[Dataset records]
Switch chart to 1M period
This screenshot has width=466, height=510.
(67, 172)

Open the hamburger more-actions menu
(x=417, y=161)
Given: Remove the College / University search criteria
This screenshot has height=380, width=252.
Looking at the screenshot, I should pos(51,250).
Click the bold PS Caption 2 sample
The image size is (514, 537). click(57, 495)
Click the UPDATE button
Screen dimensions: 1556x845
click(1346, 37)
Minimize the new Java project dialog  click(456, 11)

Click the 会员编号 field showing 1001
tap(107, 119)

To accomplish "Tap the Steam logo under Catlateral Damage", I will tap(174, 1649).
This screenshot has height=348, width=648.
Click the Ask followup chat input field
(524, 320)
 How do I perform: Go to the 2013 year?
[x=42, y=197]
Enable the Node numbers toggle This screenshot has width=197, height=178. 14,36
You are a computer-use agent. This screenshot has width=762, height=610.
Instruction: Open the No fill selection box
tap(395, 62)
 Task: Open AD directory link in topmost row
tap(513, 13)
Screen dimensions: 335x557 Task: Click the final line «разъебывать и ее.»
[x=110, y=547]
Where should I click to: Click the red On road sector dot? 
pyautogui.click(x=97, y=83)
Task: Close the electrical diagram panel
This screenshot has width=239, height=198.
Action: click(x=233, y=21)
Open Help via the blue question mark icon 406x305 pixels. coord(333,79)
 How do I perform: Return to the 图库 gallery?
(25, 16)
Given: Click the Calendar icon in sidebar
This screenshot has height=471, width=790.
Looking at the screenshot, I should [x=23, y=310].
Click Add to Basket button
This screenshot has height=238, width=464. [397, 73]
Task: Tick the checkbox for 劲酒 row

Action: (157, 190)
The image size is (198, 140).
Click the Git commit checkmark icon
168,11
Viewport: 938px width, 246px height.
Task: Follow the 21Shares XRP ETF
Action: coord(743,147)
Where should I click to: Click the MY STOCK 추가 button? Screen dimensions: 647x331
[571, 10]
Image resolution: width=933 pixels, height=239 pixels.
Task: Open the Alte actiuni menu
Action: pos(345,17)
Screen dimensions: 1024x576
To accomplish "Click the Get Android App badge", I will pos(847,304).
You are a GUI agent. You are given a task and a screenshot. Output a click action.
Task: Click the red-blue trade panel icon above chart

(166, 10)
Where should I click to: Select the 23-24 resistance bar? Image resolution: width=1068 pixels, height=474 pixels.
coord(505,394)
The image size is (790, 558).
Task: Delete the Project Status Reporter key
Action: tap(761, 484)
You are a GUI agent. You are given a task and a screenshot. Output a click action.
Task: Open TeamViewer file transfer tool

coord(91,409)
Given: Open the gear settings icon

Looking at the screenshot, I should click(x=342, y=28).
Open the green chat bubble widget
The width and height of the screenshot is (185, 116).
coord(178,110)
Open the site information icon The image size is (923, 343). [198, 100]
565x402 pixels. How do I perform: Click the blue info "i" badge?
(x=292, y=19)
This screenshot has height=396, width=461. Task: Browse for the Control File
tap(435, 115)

- EXERCISE GOAL: Nothing should be left out: return all of the records exactly.

- TASK OUTPUT:
Switch chart to 1M period
This screenshot has width=466, height=510.
(67, 172)

Open the hamburger more-actions menu
(x=417, y=161)
Given: Remove the College / University search criteria
This screenshot has height=380, width=252.
Looking at the screenshot, I should pos(51,250).
Click the bold PS Caption 2 sample
The image size is (514, 537). click(57, 495)
Click the UPDATE button
Screen dimensions: 1556x845
click(1346, 37)
Minimize the new Java project dialog  click(456, 11)

Click the 会员编号 field showing 1001
tap(107, 119)

To accomplish "Tap the Steam logo under Catlateral Damage", I will tap(174, 1649).
This screenshot has height=348, width=648.
Click the Ask followup chat input field
(524, 320)
 How do I perform: Go to the 2013 year?
[x=42, y=197]
Enable the Node numbers toggle This screenshot has width=197, height=178. 14,36
You are a computer-use agent. This screenshot has width=762, height=610.
Instruction: Open the No fill selection box
tap(395, 62)
 Task: Open AD directory link in topmost row
tap(513, 13)
Screen dimensions: 335x557 Task: Click the final line «разъебывать и ее.»
[x=110, y=547]
Where should I click to: Click the red On road sector dot? 
pyautogui.click(x=97, y=83)
Task: Close the electrical diagram panel
This screenshot has width=239, height=198.
Action: click(x=233, y=21)
Open Help via the blue question mark icon 406x305 pixels. coord(333,79)
 How do I perform: Return to the 图库 gallery?
(25, 16)
Given: Click the Calendar icon in sidebar
This screenshot has height=471, width=790.
Looking at the screenshot, I should [x=23, y=310].
Click Add to Basket button
This screenshot has height=238, width=464. [397, 73]
Task: Tick the checkbox for 劲酒 row

Action: (157, 190)
The image size is (198, 140).
Click the Git commit checkmark icon
168,11
Viewport: 938px width, 246px height.
Task: Follow the 21Shares XRP ETF
Action: coord(743,147)
Where should I click to: Click the MY STOCK 추가 button? Screen dimensions: 647x331
[571, 10]
Image resolution: width=933 pixels, height=239 pixels.
Task: Open the Alte actiuni menu
Action: pos(345,17)
Screen dimensions: 1024x576
To accomplish "Click the Get Android App badge", I will pos(847,304).
You are a GUI agent. You are given a task and a screenshot. Output a click action.
Task: Click the red-blue trade panel icon above chart

(166, 10)
Where should I click to: Select the 23-24 resistance bar? Image resolution: width=1068 pixels, height=474 pixels.
coord(505,394)
The image size is (790, 558).
Task: Delete the Project Status Reporter key
Action: tap(761, 484)
You are a GUI agent. You are given a task and a screenshot. Output a click action.
Task: Open TeamViewer file transfer tool

coord(91,409)
Given: Open the gear settings icon

Looking at the screenshot, I should click(x=342, y=28).
Open the green chat bubble widget
The width and height of the screenshot is (185, 116).
coord(178,110)
Open the site information icon The image size is (923, 343). [198, 100]
565x402 pixels. How do I perform: Click the blue info "i" badge?
(x=292, y=19)
This screenshot has height=396, width=461. Task: Browse for the Control File
tap(435, 115)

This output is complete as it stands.